Task requirements:
• 1. Print the passage from the DHIS2 category model text that begins at the words "2. The category, which" and stops after "messy and unwieldy.".
• 2. Answer these questions about the DHIS2 category model text, marking each answer with the letter of its question:
(a) In the example, what does the category option correspond to?
(b) In the example, what should the category combination be named?
(c) What does DHIS2 automatically produce for each data element associated with a category combination?
• 3. Can you rewrite the paragraph of the DHIS2 category model text that starts "This category model is in fact self-standing" as a bulleted list that keeps its main facts?
Text under study Start Marker
The category model has three main elements which is best described using the above example:

  1. The category option, which corresponds to “female”, “male” and “< 5 years” and “> 5 years”.

  2. The category, which corresponds to “gender” and “age group”.

  3. The category combination, which should in the above example be named “gender and age group” and be assigned both categories mentioned above.

This category model is in fact self-standing but is in DHIS2 loosely coupled to the data element. Loosely coupled in this regard means that there is an association between data element and category combination, but this association may be changed at any time without loosing any data. It is however not recommended to change this often since it makes the database less valuable in general since it reduces the continuity of the data. Note that there is no hard limit on the number of category options in a category or number of categories in a category combination, however there is a natural limit to where the structure becomes messy and unwieldy.

A pair of data element and category combination can now be used to represent any level of breakdown. It is important to understand that what is actually happening is that a number of custom dimensions are assigned to the data. Just like the data element represents a mandatory dimension to the data values, the categories adds custom dimensions to it. In the above example we can now through the DHIS2 output tools perform analysis based on both “gender” and “age group” for those data elements, in the same way as one can perform analysis based on data elements, organisation units and periods.

This category model can be utilized both in data entry form designs and in analysis and tabular reports. For analysis purposes, DHIS2 will automatically produce sub-totals and totals for each data element associated with a category combination. The rule for this calculation is that all category options should sum up to a meaningful total. The above example shows such a meaningful total since when summarizing “Malaria cases” captured for “female < 5 years”, “male < 5 years”, “female > 5 years” and “male > 5 years” one will get the total number of “Malaria cases”.
Text under study End Marker
Data section Start Marker
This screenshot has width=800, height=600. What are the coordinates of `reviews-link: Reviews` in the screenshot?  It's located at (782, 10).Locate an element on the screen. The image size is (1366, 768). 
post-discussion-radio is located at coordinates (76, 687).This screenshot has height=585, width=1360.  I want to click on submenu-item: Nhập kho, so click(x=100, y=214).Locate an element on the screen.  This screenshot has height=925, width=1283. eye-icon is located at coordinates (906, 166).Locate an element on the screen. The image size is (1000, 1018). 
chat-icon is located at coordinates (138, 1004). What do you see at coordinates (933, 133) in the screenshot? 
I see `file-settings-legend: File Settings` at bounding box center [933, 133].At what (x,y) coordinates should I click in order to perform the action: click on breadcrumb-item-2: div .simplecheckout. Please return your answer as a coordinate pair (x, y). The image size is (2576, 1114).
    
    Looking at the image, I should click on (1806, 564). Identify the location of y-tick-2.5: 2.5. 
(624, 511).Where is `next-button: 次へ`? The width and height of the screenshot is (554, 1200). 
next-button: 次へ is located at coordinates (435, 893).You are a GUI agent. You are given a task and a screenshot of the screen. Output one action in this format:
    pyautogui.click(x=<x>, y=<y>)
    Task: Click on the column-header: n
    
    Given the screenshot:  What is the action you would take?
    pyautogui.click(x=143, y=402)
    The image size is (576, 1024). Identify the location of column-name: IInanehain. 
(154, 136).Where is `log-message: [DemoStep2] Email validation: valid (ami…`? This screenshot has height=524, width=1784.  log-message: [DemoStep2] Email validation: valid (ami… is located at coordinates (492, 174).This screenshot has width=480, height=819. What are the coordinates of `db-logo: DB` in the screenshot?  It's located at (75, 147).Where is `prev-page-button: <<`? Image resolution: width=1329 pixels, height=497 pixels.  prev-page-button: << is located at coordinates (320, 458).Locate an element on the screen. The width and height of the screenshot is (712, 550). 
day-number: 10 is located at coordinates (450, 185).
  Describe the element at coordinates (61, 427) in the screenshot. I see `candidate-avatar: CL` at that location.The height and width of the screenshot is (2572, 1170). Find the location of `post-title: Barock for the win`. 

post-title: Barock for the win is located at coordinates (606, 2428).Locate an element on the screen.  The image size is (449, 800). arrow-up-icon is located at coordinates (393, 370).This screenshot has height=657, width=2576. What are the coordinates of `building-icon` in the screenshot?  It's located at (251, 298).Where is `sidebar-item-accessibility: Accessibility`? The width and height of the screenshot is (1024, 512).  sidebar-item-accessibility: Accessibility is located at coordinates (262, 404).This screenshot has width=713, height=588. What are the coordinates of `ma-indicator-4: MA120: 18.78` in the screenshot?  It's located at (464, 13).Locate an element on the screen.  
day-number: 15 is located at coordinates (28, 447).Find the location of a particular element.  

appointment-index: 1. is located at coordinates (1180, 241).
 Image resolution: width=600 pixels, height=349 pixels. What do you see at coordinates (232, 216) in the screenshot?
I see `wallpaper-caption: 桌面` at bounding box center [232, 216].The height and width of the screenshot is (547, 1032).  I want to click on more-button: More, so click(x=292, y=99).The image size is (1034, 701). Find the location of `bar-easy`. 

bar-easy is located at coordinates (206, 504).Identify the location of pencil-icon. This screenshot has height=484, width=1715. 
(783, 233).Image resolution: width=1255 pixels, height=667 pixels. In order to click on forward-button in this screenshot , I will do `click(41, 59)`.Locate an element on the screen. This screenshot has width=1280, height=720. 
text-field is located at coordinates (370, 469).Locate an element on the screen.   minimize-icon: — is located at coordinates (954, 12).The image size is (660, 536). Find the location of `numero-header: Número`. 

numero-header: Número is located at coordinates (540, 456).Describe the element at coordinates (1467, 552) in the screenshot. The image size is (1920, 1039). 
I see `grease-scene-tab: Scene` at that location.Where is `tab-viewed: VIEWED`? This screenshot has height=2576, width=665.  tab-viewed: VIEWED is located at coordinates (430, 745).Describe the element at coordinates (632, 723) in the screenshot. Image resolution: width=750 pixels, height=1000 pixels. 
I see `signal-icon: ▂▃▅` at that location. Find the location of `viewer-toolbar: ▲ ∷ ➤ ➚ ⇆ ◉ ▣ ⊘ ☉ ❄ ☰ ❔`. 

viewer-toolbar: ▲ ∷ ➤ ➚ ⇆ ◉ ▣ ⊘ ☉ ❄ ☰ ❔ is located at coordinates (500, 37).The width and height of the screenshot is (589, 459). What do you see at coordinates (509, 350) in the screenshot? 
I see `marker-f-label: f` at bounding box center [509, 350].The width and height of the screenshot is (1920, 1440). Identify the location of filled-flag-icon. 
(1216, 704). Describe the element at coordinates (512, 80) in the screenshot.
Data section End Marker
Solution set:
• 1.
2. The category, which corresponds to “gender” and “age group”.

  3. The category combination, which should in the above example be named “gender and age group” and be assigned both categories mentioned above.

This category model is in fact self-standing but is in DHIS2 loosely coupled to the data element. Loosely coupled in this regard means that there is an association between data element and category combination, but this association may be changed at any time without loosing any data. It is however not recommended to change this often since it makes the database less valuable in general since it reduces the continuity of the data. Note that there is no hard limit on the number of category options in a category or number of categories in a category combination, however there is a natural limit to where the structure becomes messy and unwieldy.

• 2.
(a) “female”, “male”, “< 5 years” and “> 5 years”
(b) “gender and age group”
(c) Sub-totals and totals

• 3.
- The category model is self-standing, but in DHIS2 it is loosely coupled to the data element.
- Loose coupling means there is an association between a data element and a category combination. That association can be changed at any time without losing data.
- Changing it often is not recommended. Frequent changes reduce the continuity of the data and make the database less valuable.
- There is no hard limit on the number of category options in a category or the number of categories in a category combination. Past a natural limit, however, the structure becomes messy and unwieldy.